The smile she gives saying it makes me smile too.
The southwest plaza is the farthest from the main routes. Low trees, stone benches, a dry fountain at the center, old enough to look like decoration and new enough to still fake usefulness. Veric and Rhayne arrive together. Oliver, as agreed, doesn’t.
Veric looks at Zhang Xi, then at me. "You went out for a meeting and came back with the Silver Fang’s monk?"
"Temporarily."
Rhayne approaches carefully. "Is she staying with us?"
"For a while. She’ll learn our plans, observe the LDP, share medical experience. It fits, because we’re going to need a healer."
Rhayne tenses at once. "Why do we need a healer?"

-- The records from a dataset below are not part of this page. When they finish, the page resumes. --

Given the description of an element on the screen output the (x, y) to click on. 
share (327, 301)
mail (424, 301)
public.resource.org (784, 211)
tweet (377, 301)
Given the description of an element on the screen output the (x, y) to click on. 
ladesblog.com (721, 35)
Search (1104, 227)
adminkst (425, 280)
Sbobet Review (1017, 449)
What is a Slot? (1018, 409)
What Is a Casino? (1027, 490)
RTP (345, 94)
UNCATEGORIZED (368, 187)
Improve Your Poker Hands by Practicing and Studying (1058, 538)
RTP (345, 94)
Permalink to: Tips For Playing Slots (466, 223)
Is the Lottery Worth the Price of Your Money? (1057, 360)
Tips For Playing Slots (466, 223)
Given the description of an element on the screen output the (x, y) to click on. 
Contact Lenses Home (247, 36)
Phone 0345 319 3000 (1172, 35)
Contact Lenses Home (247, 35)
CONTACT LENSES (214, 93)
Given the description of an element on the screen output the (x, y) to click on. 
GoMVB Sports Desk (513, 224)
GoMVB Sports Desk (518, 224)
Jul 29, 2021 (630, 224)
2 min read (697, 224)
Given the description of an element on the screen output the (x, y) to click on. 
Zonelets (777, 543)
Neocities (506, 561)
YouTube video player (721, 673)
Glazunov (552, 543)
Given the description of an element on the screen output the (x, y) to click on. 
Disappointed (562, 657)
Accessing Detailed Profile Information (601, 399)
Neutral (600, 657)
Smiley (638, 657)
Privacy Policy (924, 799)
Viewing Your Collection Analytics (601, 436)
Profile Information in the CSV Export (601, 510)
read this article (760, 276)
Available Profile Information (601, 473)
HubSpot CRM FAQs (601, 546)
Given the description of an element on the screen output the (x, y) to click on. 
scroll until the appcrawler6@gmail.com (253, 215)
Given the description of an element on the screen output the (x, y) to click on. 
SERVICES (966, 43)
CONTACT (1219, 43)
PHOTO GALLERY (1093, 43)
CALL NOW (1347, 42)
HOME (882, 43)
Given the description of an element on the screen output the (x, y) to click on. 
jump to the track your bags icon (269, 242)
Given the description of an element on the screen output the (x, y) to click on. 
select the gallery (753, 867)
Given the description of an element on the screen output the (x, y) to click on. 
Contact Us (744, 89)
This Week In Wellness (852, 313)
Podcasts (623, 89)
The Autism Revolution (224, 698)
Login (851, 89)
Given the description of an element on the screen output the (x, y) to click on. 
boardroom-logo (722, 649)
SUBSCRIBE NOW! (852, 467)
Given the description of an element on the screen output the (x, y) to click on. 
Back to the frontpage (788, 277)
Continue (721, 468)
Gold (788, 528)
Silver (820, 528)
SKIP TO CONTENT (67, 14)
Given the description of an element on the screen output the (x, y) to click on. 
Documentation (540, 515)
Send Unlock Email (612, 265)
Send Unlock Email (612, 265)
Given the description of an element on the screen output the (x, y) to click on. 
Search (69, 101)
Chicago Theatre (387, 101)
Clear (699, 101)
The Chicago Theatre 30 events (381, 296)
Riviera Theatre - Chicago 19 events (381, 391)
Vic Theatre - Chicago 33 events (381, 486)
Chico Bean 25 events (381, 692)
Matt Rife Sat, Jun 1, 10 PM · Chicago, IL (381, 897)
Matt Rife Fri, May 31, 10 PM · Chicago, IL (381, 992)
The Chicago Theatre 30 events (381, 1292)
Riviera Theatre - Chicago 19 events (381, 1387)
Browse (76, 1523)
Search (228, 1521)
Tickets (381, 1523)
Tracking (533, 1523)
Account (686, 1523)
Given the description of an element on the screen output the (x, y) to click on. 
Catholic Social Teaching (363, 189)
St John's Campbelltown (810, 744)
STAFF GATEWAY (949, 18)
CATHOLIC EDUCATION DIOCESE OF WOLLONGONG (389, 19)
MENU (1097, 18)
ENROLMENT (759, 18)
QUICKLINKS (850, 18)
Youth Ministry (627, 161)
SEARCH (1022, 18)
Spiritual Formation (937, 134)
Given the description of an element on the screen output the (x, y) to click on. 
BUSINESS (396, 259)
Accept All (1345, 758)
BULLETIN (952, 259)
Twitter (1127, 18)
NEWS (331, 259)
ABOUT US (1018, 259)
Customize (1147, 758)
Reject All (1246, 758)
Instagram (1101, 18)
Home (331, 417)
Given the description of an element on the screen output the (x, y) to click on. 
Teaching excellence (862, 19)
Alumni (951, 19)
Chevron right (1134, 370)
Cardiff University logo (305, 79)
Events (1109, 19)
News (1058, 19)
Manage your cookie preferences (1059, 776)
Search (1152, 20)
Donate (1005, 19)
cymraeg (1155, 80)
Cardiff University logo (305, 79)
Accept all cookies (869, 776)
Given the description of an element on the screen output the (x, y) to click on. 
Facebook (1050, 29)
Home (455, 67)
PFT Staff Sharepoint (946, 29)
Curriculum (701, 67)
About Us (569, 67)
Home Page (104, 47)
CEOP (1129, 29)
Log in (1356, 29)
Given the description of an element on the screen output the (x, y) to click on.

Before I can answer, footsteps cross the side entrance of the plaza.
My plan arrives with three followers at her back, all equipped, all chosen by the way they don’t glance around for permission. She comes with the same arrogant air as always, like the whole Academy is a stage someone forgot to clean before her entrance.
"So this is where," Freya says, looking from Veric to Rhayne, then to me, "you’re gathering the students who still think they’ll walk out in one piece?"
Zhang Xi sighs softly.
For the first time that morning, I think she understands why Leona sent her with me.